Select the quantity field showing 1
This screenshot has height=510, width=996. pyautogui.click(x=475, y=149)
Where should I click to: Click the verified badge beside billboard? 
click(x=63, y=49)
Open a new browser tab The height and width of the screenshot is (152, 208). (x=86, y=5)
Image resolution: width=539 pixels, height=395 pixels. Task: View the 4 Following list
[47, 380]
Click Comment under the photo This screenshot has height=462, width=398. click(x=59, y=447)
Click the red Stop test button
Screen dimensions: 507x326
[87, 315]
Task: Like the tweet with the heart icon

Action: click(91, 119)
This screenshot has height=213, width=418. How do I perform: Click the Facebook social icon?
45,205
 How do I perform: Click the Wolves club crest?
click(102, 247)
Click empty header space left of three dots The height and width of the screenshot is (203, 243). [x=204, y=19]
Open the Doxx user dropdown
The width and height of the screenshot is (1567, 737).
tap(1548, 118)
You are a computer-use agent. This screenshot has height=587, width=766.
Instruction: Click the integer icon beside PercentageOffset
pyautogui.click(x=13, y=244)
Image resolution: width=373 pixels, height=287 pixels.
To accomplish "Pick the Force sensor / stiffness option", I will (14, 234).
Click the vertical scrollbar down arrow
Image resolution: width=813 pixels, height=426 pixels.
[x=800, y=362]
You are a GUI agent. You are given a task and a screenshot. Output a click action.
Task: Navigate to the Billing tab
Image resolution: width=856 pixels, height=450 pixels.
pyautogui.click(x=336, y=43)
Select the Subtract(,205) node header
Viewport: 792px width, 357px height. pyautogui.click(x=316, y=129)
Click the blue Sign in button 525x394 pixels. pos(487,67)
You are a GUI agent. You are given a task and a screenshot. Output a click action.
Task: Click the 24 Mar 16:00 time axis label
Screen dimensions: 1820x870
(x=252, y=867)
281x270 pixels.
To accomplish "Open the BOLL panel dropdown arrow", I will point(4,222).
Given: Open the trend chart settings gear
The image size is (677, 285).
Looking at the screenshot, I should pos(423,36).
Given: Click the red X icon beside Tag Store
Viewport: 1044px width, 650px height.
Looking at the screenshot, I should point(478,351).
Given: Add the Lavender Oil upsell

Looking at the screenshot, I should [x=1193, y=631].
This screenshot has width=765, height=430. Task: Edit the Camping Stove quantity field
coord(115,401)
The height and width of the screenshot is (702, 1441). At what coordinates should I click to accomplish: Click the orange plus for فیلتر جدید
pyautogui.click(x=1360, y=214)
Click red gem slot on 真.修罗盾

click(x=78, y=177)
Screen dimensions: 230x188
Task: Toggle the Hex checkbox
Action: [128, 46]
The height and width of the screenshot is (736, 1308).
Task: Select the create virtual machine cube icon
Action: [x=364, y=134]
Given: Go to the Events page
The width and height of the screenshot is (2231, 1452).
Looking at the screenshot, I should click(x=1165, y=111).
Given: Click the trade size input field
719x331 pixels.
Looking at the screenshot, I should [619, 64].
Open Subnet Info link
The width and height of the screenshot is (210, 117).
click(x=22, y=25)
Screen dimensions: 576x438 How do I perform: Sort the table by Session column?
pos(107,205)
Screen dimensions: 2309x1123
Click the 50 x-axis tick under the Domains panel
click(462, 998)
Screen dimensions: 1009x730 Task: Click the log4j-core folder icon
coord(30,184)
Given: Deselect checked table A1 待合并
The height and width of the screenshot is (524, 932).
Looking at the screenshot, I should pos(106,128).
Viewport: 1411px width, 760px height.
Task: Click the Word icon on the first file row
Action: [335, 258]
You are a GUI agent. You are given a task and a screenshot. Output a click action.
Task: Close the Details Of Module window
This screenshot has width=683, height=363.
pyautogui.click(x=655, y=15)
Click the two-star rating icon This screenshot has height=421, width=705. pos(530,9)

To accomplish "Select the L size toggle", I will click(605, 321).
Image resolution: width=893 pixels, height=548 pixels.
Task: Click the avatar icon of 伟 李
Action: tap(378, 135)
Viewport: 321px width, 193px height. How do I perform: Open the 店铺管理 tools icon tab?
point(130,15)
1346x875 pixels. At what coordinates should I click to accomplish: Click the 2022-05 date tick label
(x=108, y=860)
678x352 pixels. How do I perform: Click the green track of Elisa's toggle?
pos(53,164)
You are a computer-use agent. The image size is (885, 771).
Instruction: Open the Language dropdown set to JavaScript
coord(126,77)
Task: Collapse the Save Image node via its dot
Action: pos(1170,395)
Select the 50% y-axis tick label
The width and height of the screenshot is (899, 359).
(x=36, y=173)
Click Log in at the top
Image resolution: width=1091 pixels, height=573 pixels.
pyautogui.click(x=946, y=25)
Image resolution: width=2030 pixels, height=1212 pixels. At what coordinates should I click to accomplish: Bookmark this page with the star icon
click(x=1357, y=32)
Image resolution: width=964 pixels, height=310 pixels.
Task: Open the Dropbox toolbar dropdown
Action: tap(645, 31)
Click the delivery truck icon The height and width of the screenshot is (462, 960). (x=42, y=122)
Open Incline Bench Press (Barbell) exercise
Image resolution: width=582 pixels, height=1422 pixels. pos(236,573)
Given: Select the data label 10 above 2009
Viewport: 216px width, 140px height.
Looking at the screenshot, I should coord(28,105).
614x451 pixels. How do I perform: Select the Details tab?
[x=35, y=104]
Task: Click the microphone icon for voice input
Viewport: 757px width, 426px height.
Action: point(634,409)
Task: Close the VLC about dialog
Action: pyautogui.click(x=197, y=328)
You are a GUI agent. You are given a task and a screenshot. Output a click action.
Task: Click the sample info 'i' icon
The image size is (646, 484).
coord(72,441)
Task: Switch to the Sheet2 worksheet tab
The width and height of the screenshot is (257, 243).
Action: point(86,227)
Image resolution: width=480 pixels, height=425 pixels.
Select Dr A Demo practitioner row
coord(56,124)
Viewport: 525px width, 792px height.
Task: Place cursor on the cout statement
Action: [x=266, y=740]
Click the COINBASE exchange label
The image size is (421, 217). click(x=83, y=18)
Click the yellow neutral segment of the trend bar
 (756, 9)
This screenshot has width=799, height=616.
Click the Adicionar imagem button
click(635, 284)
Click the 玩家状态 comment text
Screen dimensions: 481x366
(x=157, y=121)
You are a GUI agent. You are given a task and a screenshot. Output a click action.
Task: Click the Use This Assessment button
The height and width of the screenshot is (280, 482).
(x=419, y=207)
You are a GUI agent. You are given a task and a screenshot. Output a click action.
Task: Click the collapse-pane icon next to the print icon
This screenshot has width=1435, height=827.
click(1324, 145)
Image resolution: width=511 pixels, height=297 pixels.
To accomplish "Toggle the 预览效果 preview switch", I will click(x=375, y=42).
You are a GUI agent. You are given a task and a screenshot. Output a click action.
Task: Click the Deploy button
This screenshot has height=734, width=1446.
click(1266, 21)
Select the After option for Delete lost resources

──────────

_TAREA PROPUESTA_.
Transcribe textualmente los registros anteriores, del primero al último, sin cambiar ni omitir nada.

_RESPUESTA DEL EJERCICIO_.
Select the quantity field showing 1
This screenshot has height=510, width=996. pyautogui.click(x=475, y=149)
Where should I click to: Click the verified badge beside billboard? 
click(x=63, y=49)
Open a new browser tab The height and width of the screenshot is (152, 208). (x=86, y=5)
Image resolution: width=539 pixels, height=395 pixels. Task: View the 4 Following list
[47, 380]
Click Comment under the photo This screenshot has height=462, width=398. click(x=59, y=447)
Click the red Stop test button
Screen dimensions: 507x326
[87, 315]
Task: Like the tweet with the heart icon

Action: click(91, 119)
This screenshot has height=213, width=418. How do I perform: Click the Facebook social icon?
45,205
 How do I perform: Click the Wolves club crest?
click(102, 247)
Click empty header space left of three dots The height and width of the screenshot is (203, 243). [x=204, y=19]
Open the Doxx user dropdown
The width and height of the screenshot is (1567, 737).
tap(1548, 118)
You are a computer-use agent. This screenshot has height=587, width=766.
Instruction: Click the integer icon beside PercentageOffset
pyautogui.click(x=13, y=244)
Image resolution: width=373 pixels, height=287 pixels.
To accomplish "Pick the Force sensor / stiffness option", I will (14, 234).
Click the vertical scrollbar down arrow
Image resolution: width=813 pixels, height=426 pixels.
[x=800, y=362]
You are a GUI agent. You are given a task and a screenshot. Output a click action.
Task: Navigate to the Billing tab
Image resolution: width=856 pixels, height=450 pixels.
pyautogui.click(x=336, y=43)
Select the Subtract(,205) node header
Viewport: 792px width, 357px height. pyautogui.click(x=316, y=129)
Click the blue Sign in button 525x394 pixels. pos(487,67)
You are a GUI agent. You are given a task and a screenshot. Output a click action.
Task: Click the 24 Mar 16:00 time axis label
Screen dimensions: 1820x870
(x=252, y=867)
281x270 pixels.
To accomplish "Open the BOLL panel dropdown arrow", I will point(4,222).
Given: Open the trend chart settings gear
The image size is (677, 285).
Looking at the screenshot, I should pos(423,36).
Given: Click the red X icon beside Tag Store
Viewport: 1044px width, 650px height.
Looking at the screenshot, I should point(478,351).
Given: Add the Lavender Oil upsell

Looking at the screenshot, I should [x=1193, y=631].
This screenshot has width=765, height=430. Task: Edit the Camping Stove quantity field
coord(115,401)
The height and width of the screenshot is (702, 1441). At what coordinates should I click to accomplish: Click the orange plus for فیلتر جدید
pyautogui.click(x=1360, y=214)
Click red gem slot on 真.修罗盾

click(x=78, y=177)
Screen dimensions: 230x188
Task: Toggle the Hex checkbox
Action: [128, 46]
The height and width of the screenshot is (736, 1308).
Task: Select the create virtual machine cube icon
Action: [x=364, y=134]
Given: Go to the Events page
The width and height of the screenshot is (2231, 1452).
Looking at the screenshot, I should click(x=1165, y=111).
Given: Click the trade size input field
719x331 pixels.
Looking at the screenshot, I should [619, 64].
Open Subnet Info link
The width and height of the screenshot is (210, 117).
click(x=22, y=25)
Screen dimensions: 576x438 How do I perform: Sort the table by Session column?
pos(107,205)
Screen dimensions: 2309x1123
Click the 50 x-axis tick under the Domains panel
click(462, 998)
Screen dimensions: 1009x730 Task: Click the log4j-core folder icon
coord(30,184)
Given: Deselect checked table A1 待合并
The height and width of the screenshot is (524, 932).
Looking at the screenshot, I should pos(106,128).
Viewport: 1411px width, 760px height.
Task: Click the Word icon on the first file row
Action: [335, 258]
You are a GUI agent. You are given a task and a screenshot. Output a click action.
Task: Close the Details Of Module window
This screenshot has width=683, height=363.
pyautogui.click(x=655, y=15)
Click the two-star rating icon This screenshot has height=421, width=705. pos(530,9)

To accomplish "Select the L size toggle", I will click(605, 321).
Image resolution: width=893 pixels, height=548 pixels.
Task: Click the avatar icon of 伟 李
Action: tap(378, 135)
Viewport: 321px width, 193px height. How do I perform: Open the 店铺管理 tools icon tab?
point(130,15)
1346x875 pixels. At what coordinates should I click to accomplish: Click the 2022-05 date tick label
(x=108, y=860)
678x352 pixels. How do I perform: Click the green track of Elisa's toggle?
pos(53,164)
You are a computer-use agent. The image size is (885, 771).
Instruction: Open the Language dropdown set to JavaScript
coord(126,77)
Task: Collapse the Save Image node via its dot
Action: pos(1170,395)
Select the 50% y-axis tick label
The width and height of the screenshot is (899, 359).
(x=36, y=173)
Click Log in at the top
Image resolution: width=1091 pixels, height=573 pixels.
pyautogui.click(x=946, y=25)
Image resolution: width=2030 pixels, height=1212 pixels. At what coordinates should I click to accomplish: Bookmark this page with the star icon
click(x=1357, y=32)
Image resolution: width=964 pixels, height=310 pixels.
Task: Open the Dropbox toolbar dropdown
Action: tap(645, 31)
Click the delivery truck icon The height and width of the screenshot is (462, 960). (x=42, y=122)
Open Incline Bench Press (Barbell) exercise
Image resolution: width=582 pixels, height=1422 pixels. pos(236,573)
Given: Select the data label 10 above 2009
Viewport: 216px width, 140px height.
Looking at the screenshot, I should coord(28,105).
614x451 pixels. How do I perform: Select the Details tab?
[x=35, y=104]
Task: Click the microphone icon for voice input
Viewport: 757px width, 426px height.
Action: point(634,409)
Task: Close the VLC about dialog
Action: pyautogui.click(x=197, y=328)
You are a GUI agent. You are given a task and a screenshot. Output a click action.
Task: Click the sample info 'i' icon
The image size is (646, 484).
coord(72,441)
Task: Switch to the Sheet2 worksheet tab
The width and height of the screenshot is (257, 243).
Action: point(86,227)
Image resolution: width=480 pixels, height=425 pixels.
Select Dr A Demo practitioner row
coord(56,124)
Viewport: 525px width, 792px height.
Task: Place cursor on the cout statement
Action: [x=266, y=740]
Click the COINBASE exchange label
The image size is (421, 217). click(x=83, y=18)
Click the yellow neutral segment of the trend bar
 (756, 9)
This screenshot has width=799, height=616.
Click the Adicionar imagem button
click(635, 284)
Click the 玩家状态 comment text
Screen dimensions: 481x366
(x=157, y=121)
You are a GUI agent. You are given a task and a screenshot. Output a click action.
Task: Click the Use This Assessment button
The height and width of the screenshot is (280, 482).
(x=419, y=207)
You are a GUI agent. You are given a task and a screenshot. Output a click action.
Task: Click the collapse-pane icon next to the print icon
This screenshot has width=1435, height=827.
click(1324, 145)
Image resolution: width=511 pixels, height=297 pixels.
To accomplish "Toggle the 预览效果 preview switch", I will click(x=375, y=42).
You are a GUI agent. You are given a task and a screenshot. Output a click action.
Task: Click the Deploy button
This screenshot has height=734, width=1446.
click(1266, 21)
Select the After option for Delete lost resources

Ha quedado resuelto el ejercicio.